SUPPLIED PASSAGE:
--------------------------------
[Lign251] HW3 Q3

[Kathryn Davidson]

In problem 3, I have a perfectly good plot (using plot()) of the function
that seems to estimate the histogram. However, I am really having problems
using lines() to overlay it on top of the histogram. It just keeps saying:

Error in as.vector(x, "double") : cannot coerce to vector

So I guess my function isn't in vector format... but I can't figure out how
to make it one. In Baayen pg. 27 I think he's answering this question but I
can't follow what he's saying.
Any tips?
Kate

On 10/21/07, rlevy at ling.ucsd.edu <rlevy at ling.ucsd.edu> wrote:
>
> Rebecca Colavin wrote:
> > Okay, I give up.
> >
> > The graph in the question generates a distribution where the probability
>
> > mass (=1) is contained under the curve. In short, the y axis is (0,9) or
>
> > so .
--------------------------------
RECORDED DATA:

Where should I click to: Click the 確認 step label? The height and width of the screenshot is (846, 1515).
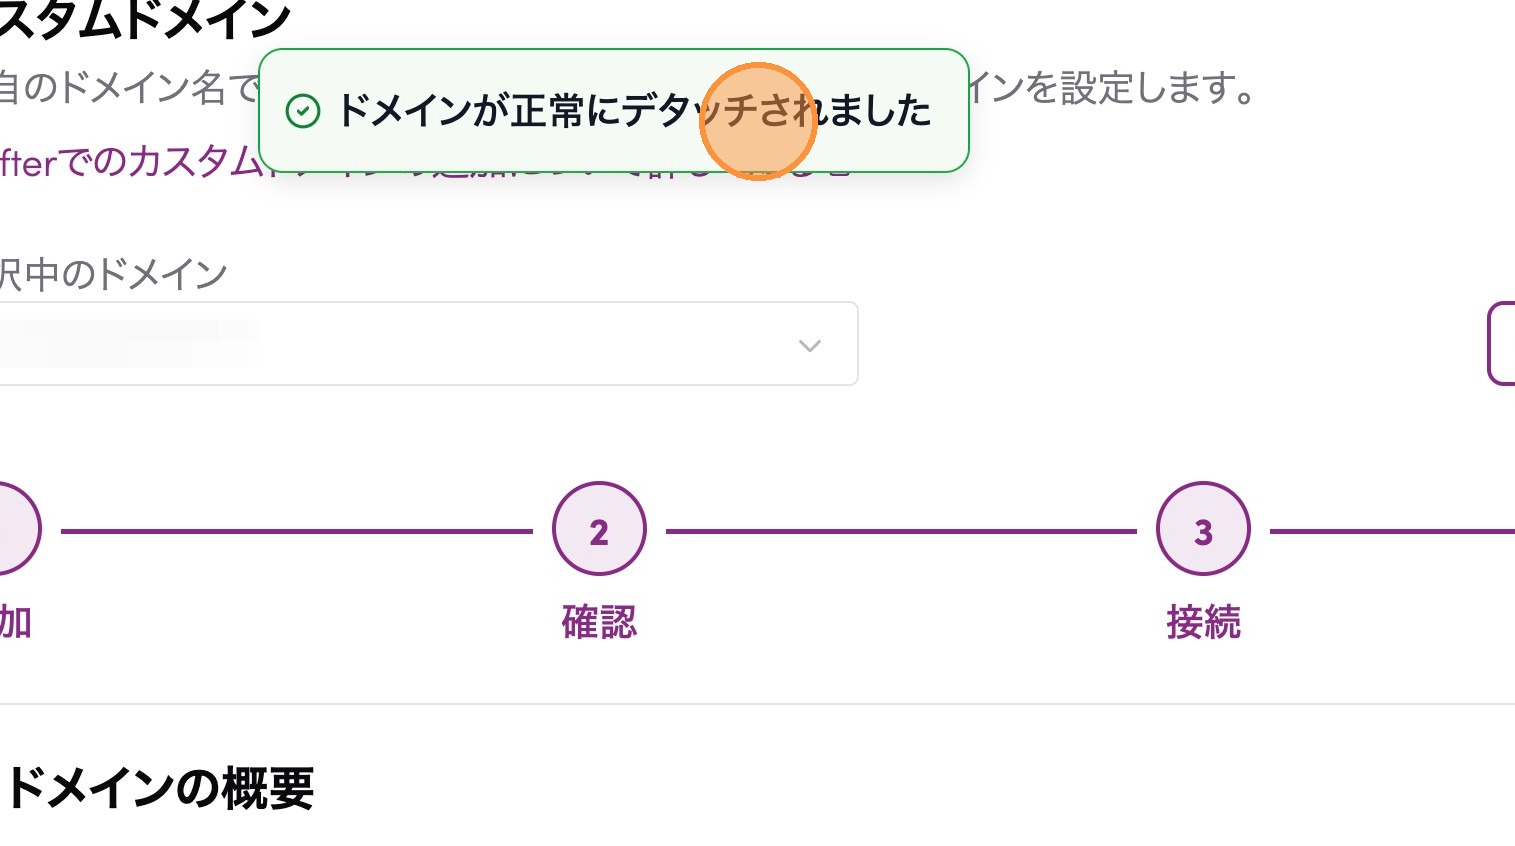599,622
--------------------------------
AIM OF THE TASK:
In the forum thread, why does Kate guess that her function isn't in vector format? Work only from the forum thread.

TASK SOLUTION:
When she tries to use lines() to overlay her plot on the histogram, R keeps giving the error "Error in as.vector(x, "double") : cannot coerce to vector." From that message, she guesses her function isn't in vector format.